> **Material provided**
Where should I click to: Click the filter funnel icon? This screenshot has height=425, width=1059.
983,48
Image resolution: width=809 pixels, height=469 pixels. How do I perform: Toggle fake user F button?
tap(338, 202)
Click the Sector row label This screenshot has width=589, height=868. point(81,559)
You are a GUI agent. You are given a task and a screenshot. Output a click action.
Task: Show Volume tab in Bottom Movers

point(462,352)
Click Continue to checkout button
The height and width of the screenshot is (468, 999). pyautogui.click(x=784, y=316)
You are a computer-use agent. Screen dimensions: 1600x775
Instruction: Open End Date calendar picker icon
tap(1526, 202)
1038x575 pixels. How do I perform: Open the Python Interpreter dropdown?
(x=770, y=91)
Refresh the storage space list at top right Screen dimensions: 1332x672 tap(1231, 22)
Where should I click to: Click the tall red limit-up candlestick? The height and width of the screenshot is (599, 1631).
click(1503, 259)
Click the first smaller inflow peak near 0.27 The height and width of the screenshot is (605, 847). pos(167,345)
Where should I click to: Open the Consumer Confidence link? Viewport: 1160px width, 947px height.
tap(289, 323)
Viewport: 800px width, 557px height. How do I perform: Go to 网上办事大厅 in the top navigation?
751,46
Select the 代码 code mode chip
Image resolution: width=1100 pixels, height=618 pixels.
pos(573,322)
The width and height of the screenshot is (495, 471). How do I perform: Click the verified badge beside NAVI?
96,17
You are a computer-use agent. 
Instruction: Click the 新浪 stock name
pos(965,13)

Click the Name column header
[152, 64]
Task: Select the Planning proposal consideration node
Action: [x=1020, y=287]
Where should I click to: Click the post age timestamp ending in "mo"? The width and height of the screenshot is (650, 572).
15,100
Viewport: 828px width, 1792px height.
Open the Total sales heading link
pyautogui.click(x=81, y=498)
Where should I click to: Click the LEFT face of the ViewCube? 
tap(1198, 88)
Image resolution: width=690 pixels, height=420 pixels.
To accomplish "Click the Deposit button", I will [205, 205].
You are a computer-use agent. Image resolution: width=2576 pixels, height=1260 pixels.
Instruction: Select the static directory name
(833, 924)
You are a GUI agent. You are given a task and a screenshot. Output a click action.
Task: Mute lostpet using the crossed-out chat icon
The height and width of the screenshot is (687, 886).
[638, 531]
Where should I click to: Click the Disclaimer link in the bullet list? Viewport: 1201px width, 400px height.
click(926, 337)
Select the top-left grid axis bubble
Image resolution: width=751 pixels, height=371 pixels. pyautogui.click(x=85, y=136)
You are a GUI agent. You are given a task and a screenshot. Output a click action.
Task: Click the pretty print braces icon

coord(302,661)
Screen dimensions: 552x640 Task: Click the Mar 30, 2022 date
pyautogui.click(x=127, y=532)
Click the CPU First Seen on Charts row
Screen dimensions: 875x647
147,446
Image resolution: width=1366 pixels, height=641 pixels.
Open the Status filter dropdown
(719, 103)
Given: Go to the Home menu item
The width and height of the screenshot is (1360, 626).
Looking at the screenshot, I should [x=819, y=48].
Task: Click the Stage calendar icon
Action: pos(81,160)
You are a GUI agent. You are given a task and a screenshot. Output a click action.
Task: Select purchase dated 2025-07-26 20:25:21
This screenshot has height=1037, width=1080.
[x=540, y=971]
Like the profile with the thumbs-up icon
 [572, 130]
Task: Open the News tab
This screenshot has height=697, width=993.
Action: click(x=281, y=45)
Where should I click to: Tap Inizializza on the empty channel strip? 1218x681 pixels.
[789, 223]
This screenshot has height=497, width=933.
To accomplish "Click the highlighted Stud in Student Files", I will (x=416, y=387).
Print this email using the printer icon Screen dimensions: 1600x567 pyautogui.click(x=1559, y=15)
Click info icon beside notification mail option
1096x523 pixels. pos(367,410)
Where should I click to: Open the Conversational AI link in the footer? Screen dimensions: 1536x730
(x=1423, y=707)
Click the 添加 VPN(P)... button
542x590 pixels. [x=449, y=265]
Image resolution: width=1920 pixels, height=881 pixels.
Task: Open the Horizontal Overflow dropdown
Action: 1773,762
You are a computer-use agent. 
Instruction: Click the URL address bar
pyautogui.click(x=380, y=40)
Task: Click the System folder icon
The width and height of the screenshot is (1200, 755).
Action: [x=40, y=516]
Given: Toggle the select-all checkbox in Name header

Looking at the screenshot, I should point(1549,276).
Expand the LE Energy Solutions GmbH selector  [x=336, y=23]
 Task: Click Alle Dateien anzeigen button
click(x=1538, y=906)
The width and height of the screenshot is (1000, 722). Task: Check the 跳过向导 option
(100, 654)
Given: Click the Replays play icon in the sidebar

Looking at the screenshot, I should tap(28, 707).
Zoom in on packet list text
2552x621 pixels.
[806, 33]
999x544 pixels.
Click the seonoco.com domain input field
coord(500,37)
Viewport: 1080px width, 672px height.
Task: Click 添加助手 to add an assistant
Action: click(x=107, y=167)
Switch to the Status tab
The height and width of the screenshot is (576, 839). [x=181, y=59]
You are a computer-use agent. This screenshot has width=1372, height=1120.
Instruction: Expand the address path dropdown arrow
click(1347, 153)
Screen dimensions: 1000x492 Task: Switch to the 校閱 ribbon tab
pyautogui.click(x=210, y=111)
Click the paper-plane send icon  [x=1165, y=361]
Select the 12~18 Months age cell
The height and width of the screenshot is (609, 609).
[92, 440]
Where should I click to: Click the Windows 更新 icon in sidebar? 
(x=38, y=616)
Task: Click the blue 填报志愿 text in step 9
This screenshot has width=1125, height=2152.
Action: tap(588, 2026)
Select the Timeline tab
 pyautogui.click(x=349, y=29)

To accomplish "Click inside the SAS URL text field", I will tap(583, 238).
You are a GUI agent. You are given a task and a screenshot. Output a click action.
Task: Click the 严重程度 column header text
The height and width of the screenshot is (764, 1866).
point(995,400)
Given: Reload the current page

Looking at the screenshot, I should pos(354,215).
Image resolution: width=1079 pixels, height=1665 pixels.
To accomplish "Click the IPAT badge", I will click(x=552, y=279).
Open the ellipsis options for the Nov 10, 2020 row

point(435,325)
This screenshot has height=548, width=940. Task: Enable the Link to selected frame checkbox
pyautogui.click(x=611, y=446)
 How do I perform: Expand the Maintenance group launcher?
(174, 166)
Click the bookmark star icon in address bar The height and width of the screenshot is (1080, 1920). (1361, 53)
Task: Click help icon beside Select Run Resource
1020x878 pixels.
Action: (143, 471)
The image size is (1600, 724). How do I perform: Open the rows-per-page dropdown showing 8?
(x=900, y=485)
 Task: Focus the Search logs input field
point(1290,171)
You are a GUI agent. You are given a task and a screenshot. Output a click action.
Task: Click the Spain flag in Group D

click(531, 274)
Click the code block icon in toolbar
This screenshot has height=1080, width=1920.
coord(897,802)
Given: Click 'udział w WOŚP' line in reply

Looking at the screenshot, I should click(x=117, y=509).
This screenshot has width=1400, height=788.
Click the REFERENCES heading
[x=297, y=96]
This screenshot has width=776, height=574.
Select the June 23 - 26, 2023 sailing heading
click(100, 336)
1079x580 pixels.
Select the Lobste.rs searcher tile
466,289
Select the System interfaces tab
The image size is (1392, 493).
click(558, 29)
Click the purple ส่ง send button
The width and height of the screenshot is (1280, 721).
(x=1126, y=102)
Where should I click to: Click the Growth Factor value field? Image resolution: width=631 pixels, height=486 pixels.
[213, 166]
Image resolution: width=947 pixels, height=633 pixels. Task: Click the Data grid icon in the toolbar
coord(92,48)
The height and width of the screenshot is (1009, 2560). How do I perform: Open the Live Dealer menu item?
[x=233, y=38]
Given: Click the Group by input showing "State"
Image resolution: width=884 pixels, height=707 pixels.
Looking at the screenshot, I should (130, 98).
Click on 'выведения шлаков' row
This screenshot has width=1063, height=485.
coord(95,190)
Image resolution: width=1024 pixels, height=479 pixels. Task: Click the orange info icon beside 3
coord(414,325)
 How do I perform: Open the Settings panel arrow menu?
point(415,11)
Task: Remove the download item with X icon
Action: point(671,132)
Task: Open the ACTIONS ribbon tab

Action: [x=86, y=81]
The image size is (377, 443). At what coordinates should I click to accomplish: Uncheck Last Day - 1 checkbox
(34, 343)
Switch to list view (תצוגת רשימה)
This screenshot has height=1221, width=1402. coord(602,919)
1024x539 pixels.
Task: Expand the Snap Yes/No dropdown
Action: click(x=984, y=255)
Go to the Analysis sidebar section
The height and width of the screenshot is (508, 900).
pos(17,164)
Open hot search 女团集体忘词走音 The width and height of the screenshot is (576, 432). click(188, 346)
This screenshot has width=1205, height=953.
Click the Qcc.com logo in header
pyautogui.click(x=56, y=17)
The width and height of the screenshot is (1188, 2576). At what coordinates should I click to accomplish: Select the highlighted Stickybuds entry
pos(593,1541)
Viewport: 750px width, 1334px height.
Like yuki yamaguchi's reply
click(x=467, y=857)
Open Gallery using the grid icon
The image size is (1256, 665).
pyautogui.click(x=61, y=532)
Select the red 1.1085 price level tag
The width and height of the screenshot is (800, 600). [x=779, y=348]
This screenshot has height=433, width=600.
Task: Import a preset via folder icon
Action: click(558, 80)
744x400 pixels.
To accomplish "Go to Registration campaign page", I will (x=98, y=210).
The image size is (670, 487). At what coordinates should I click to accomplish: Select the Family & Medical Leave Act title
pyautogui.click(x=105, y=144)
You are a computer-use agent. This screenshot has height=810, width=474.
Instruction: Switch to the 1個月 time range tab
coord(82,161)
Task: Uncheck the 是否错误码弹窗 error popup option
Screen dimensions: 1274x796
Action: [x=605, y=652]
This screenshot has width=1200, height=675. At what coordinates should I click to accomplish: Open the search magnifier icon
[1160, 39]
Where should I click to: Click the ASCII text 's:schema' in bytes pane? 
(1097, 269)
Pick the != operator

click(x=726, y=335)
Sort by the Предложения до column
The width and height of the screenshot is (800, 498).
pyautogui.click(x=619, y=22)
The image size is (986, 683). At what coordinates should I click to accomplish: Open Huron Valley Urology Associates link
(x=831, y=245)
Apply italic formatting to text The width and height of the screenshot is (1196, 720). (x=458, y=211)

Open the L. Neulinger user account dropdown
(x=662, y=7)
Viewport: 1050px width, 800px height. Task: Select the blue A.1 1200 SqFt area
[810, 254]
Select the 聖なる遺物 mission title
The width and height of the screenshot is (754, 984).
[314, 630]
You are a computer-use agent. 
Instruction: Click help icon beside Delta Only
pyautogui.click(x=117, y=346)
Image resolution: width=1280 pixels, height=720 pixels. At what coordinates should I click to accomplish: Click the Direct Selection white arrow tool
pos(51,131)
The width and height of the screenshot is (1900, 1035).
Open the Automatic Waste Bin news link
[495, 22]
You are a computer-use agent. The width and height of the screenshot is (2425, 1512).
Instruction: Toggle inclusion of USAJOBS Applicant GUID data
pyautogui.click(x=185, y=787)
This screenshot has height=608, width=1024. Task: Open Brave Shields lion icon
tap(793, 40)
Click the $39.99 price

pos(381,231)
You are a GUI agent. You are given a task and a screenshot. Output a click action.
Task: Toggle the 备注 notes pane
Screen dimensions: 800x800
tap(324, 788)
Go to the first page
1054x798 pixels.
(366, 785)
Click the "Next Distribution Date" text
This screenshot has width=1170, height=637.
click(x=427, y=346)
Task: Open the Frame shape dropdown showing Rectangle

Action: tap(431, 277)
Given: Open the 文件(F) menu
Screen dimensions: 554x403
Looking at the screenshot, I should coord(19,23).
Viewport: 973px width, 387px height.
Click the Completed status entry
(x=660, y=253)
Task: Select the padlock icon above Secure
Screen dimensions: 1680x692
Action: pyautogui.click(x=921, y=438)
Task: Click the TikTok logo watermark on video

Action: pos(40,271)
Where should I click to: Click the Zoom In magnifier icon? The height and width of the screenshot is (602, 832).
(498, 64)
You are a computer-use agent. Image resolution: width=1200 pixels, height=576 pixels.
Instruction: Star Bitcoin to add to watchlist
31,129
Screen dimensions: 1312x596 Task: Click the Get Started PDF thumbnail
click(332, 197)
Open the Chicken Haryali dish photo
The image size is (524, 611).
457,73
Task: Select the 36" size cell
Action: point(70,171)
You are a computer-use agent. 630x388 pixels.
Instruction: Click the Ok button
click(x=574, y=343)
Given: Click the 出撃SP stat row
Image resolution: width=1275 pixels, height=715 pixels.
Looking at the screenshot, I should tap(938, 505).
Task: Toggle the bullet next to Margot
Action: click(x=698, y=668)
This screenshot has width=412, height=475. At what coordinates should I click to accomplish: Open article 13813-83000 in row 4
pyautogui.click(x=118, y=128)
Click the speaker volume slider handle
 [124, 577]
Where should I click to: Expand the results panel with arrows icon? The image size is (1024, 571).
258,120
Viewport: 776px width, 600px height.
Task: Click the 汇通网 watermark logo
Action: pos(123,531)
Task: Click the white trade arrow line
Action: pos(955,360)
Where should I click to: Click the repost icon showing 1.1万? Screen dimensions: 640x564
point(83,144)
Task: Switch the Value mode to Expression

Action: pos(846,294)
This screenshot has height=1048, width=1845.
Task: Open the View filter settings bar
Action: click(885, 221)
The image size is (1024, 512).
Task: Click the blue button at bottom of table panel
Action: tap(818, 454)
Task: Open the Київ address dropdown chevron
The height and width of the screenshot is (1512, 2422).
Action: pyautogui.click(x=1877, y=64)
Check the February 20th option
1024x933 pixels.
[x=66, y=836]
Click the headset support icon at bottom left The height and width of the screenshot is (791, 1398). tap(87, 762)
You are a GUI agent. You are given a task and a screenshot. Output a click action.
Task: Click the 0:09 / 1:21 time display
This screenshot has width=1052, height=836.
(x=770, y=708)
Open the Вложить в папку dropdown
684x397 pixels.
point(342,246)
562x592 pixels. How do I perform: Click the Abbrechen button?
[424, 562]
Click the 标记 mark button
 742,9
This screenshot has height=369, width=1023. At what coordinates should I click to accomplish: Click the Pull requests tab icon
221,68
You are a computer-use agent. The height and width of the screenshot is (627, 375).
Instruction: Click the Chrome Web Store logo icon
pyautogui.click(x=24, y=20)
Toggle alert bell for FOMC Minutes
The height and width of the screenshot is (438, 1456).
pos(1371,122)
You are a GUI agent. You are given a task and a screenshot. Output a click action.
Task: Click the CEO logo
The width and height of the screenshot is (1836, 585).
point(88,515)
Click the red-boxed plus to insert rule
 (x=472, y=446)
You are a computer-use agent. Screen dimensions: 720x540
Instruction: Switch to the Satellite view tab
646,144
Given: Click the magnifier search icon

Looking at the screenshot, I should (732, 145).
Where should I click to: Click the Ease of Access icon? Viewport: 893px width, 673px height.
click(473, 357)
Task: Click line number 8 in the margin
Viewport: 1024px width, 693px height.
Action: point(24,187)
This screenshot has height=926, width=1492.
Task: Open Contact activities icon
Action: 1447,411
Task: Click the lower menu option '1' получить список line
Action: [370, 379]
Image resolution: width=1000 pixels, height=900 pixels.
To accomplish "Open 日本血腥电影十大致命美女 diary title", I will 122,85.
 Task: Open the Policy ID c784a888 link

> **Exercise goal**
An exact copy of the lines above, from the one containing "Where should I click to: Open the Conversational" down to the one containing "Task: Click the blue 填报志愿 text in step 9" and including both, is the whole answer; retype it and nothing else.

> **Your solution**
Where should I click to: Open the Conversational AI link in the footer? Screen dimensions: 1536x730
(x=1423, y=707)
Click the 添加 VPN(P)... button
542x590 pixels. [x=449, y=265]
Image resolution: width=1920 pixels, height=881 pixels.
Task: Open the Horizontal Overflow dropdown
Action: 1773,762
You are a computer-use agent. 
Instruction: Click the URL address bar
pyautogui.click(x=380, y=40)
Task: Click the System folder icon
The width and height of the screenshot is (1200, 755).
Action: [x=40, y=516]
Given: Toggle the select-all checkbox in Name header

Looking at the screenshot, I should point(1549,276).
Expand the LE Energy Solutions GmbH selector  [x=336, y=23]
 Task: Click Alle Dateien anzeigen button
click(x=1538, y=906)
The width and height of the screenshot is (1000, 722). Task: Check the 跳过向导 option
(100, 654)
Given: Click the Replays play icon in the sidebar

Looking at the screenshot, I should tap(28, 707).
Zoom in on packet list text
2552x621 pixels.
[806, 33]
999x544 pixels.
Click the seonoco.com domain input field
coord(500,37)
Viewport: 1080px width, 672px height.
Task: Click 添加助手 to add an assistant
Action: click(x=107, y=167)
Switch to the Status tab
The height and width of the screenshot is (576, 839). [x=181, y=59]
You are a computer-use agent. This screenshot has width=1372, height=1120.
Instruction: Expand the address path dropdown arrow
click(1347, 153)
Screen dimensions: 1000x492 Task: Switch to the 校閱 ribbon tab
pyautogui.click(x=210, y=111)
Click the paper-plane send icon  [x=1165, y=361]
Select the 12~18 Months age cell
The height and width of the screenshot is (609, 609).
[92, 440]
Where should I click to: Click the Windows 更新 icon in sidebar? 
(x=38, y=616)
Task: Click the blue 填报志愿 text in step 9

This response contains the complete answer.